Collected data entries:
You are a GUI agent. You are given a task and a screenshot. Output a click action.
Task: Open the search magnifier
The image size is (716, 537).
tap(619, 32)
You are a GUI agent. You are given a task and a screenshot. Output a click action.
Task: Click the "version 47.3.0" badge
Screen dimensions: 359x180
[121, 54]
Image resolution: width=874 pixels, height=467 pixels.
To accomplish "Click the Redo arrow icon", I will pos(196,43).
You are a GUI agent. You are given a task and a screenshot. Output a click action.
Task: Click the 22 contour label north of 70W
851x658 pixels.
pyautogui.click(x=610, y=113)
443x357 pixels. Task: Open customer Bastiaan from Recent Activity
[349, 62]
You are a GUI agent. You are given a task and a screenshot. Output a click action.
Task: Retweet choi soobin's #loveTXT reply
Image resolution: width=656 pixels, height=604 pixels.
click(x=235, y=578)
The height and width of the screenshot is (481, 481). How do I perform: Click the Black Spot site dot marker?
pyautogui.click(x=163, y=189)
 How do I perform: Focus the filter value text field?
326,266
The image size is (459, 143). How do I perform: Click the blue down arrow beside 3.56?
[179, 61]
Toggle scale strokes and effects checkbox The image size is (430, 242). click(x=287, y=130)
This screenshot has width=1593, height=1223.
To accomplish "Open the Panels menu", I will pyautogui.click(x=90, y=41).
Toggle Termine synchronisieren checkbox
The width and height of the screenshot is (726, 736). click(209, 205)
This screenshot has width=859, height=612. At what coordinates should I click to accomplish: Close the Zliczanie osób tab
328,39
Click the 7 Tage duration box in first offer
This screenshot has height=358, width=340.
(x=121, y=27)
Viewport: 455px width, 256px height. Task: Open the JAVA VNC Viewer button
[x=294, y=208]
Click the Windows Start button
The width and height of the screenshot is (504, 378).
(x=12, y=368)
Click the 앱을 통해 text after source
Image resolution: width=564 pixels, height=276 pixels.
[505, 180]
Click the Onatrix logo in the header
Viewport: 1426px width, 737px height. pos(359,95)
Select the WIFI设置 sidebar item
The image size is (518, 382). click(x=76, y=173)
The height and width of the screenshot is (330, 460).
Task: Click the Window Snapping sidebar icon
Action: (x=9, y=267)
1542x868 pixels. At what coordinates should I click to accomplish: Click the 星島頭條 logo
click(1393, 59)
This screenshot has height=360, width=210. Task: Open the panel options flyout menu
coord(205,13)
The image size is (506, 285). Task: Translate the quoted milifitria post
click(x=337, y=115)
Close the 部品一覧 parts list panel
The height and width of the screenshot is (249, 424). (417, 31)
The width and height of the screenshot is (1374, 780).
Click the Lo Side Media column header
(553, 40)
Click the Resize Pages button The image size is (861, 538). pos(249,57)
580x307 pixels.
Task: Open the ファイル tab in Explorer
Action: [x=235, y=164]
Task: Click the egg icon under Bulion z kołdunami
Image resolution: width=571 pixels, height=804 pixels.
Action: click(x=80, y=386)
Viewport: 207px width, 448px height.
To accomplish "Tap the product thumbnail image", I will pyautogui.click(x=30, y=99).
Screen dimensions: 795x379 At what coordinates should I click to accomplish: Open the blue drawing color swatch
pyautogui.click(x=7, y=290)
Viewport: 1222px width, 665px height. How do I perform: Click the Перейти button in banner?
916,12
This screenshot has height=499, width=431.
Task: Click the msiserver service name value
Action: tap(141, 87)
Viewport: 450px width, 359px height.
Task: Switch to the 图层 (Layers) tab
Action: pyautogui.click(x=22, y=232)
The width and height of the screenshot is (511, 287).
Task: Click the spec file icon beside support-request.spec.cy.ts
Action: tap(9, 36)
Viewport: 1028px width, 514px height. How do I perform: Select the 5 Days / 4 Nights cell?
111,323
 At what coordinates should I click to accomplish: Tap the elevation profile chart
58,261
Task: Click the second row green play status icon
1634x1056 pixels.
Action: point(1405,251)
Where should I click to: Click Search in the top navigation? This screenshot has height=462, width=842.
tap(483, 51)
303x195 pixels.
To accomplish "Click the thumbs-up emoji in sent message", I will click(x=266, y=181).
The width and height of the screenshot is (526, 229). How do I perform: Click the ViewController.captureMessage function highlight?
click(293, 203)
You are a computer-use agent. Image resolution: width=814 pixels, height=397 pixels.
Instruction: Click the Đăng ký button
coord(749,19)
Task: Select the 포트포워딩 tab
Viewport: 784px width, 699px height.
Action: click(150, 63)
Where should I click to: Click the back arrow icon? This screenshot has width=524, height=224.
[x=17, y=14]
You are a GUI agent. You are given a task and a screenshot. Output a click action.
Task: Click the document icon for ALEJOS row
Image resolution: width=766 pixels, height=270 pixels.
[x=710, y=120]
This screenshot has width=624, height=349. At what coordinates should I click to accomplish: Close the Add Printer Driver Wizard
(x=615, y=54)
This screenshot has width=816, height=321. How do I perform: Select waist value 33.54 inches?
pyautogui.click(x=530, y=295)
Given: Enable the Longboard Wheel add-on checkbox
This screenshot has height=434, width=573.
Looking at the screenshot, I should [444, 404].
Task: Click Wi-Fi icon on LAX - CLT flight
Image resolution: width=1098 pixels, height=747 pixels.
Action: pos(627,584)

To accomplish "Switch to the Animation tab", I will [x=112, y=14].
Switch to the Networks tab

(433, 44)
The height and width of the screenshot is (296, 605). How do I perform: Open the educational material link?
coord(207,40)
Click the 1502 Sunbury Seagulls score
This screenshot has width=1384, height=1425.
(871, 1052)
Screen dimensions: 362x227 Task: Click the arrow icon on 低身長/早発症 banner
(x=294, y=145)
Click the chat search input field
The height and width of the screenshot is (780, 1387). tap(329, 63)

- [BRIEF] Every record must be retyped so that it matches the original exactly.

- [RESULT OF THIS TASK]
You are a GUI agent. You are given a task and a screenshot. Output a click action.
Task: Open the search magnifier
The image size is (716, 537).
tap(619, 32)
You are a GUI agent. You are given a task and a screenshot. Output a click action.
Task: Click the "version 47.3.0" badge
Screen dimensions: 359x180
[121, 54]
Image resolution: width=874 pixels, height=467 pixels.
To accomplish "Click the Redo arrow icon", I will pos(196,43).
You are a GUI agent. You are given a task and a screenshot. Output a click action.
Task: Click the 22 contour label north of 70W
851x658 pixels.
pyautogui.click(x=610, y=113)
443x357 pixels. Task: Open customer Bastiaan from Recent Activity
[349, 62]
You are a GUI agent. You are given a task and a screenshot. Output a click action.
Task: Retweet choi soobin's #loveTXT reply
Image resolution: width=656 pixels, height=604 pixels.
click(x=235, y=578)
The height and width of the screenshot is (481, 481). How do I perform: Click the Black Spot site dot marker?
pyautogui.click(x=163, y=189)
 How do I perform: Focus the filter value text field?
326,266
The image size is (459, 143). How do I perform: Click the blue down arrow beside 3.56?
[179, 61]
Toggle scale strokes and effects checkbox The image size is (430, 242). click(x=287, y=130)
This screenshot has width=1593, height=1223.
To accomplish "Open the Panels menu", I will pyautogui.click(x=90, y=41).
Toggle Termine synchronisieren checkbox
The width and height of the screenshot is (726, 736). click(209, 205)
This screenshot has width=859, height=612. At what coordinates should I click to accomplish: Close the Zliczanie osób tab
328,39
Click the 7 Tage duration box in first offer
This screenshot has height=358, width=340.
(x=121, y=27)
Viewport: 455px width, 256px height. Task: Open the JAVA VNC Viewer button
[x=294, y=208]
Click the Windows Start button
The width and height of the screenshot is (504, 378).
(x=12, y=368)
Click the 앱을 통해 text after source
Image resolution: width=564 pixels, height=276 pixels.
[505, 180]
Click the Onatrix logo in the header
Viewport: 1426px width, 737px height. pos(359,95)
Select the WIFI设置 sidebar item
The image size is (518, 382). click(x=76, y=173)
The height and width of the screenshot is (330, 460).
Task: Click the Window Snapping sidebar icon
Action: (x=9, y=267)
1542x868 pixels. At what coordinates should I click to accomplish: Click the 星島頭條 logo
click(1393, 59)
This screenshot has height=360, width=210. Task: Open the panel options flyout menu
coord(205,13)
The image size is (506, 285). Task: Translate the quoted milifitria post
click(x=337, y=115)
Close the 部品一覧 parts list panel
The height and width of the screenshot is (249, 424). (417, 31)
The width and height of the screenshot is (1374, 780).
Click the Lo Side Media column header
(553, 40)
Click the Resize Pages button The image size is (861, 538). pos(249,57)
580x307 pixels.
Task: Open the ファイル tab in Explorer
Action: [x=235, y=164]
Task: Click the egg icon under Bulion z kołdunami
Image resolution: width=571 pixels, height=804 pixels.
Action: click(x=80, y=386)
Viewport: 207px width, 448px height.
To accomplish "Tap the product thumbnail image", I will pyautogui.click(x=30, y=99).
Screen dimensions: 795x379 At what coordinates should I click to accomplish: Open the blue drawing color swatch
pyautogui.click(x=7, y=290)
Viewport: 1222px width, 665px height. How do I perform: Click the Перейти button in banner?
916,12
This screenshot has height=499, width=431.
Task: Click the msiserver service name value
Action: tap(141, 87)
Viewport: 450px width, 359px height.
Task: Switch to the 图层 (Layers) tab
Action: pyautogui.click(x=22, y=232)
The width and height of the screenshot is (511, 287).
Task: Click the spec file icon beside support-request.spec.cy.ts
Action: tap(9, 36)
Viewport: 1028px width, 514px height. How do I perform: Select the 5 Days / 4 Nights cell?
111,323
 At what coordinates should I click to accomplish: Tap the elevation profile chart
58,261
Task: Click the second row green play status icon
1634x1056 pixels.
Action: point(1405,251)
Where should I click to: Click Search in the top navigation? This screenshot has height=462, width=842.
tap(483, 51)
303x195 pixels.
To accomplish "Click the thumbs-up emoji in sent message", I will click(x=266, y=181).
The width and height of the screenshot is (526, 229). How do I perform: Click the ViewController.captureMessage function highlight?
click(293, 203)
You are a computer-use agent. Image resolution: width=814 pixels, height=397 pixels.
Instruction: Click the Đăng ký button
coord(749,19)
Task: Select the 포트포워딩 tab
Viewport: 784px width, 699px height.
Action: click(150, 63)
Where should I click to: Click the back arrow icon? This screenshot has width=524, height=224.
[x=17, y=14]
You are a GUI agent. You are given a task and a screenshot. Output a click action.
Task: Click the document icon for ALEJOS row
Image resolution: width=766 pixels, height=270 pixels.
[x=710, y=120]
This screenshot has width=624, height=349. At what coordinates should I click to accomplish: Close the Add Printer Driver Wizard
(x=615, y=54)
This screenshot has width=816, height=321. How do I perform: Select waist value 33.54 inches?
pyautogui.click(x=530, y=295)
Given: Enable the Longboard Wheel add-on checkbox
This screenshot has height=434, width=573.
Looking at the screenshot, I should [444, 404].
Task: Click Wi-Fi icon on LAX - CLT flight
Image resolution: width=1098 pixels, height=747 pixels.
Action: pos(627,584)

To accomplish "Switch to the Animation tab", I will [x=112, y=14].
Switch to the Networks tab

(433, 44)
The height and width of the screenshot is (296, 605). How do I perform: Open the educational material link?
coord(207,40)
Click the 1502 Sunbury Seagulls score
This screenshot has width=1384, height=1425.
(871, 1052)
Screen dimensions: 362x227 Task: Click the arrow icon on 低身長/早発症 banner
(x=294, y=145)
Click the chat search input field
The height and width of the screenshot is (780, 1387). tap(329, 63)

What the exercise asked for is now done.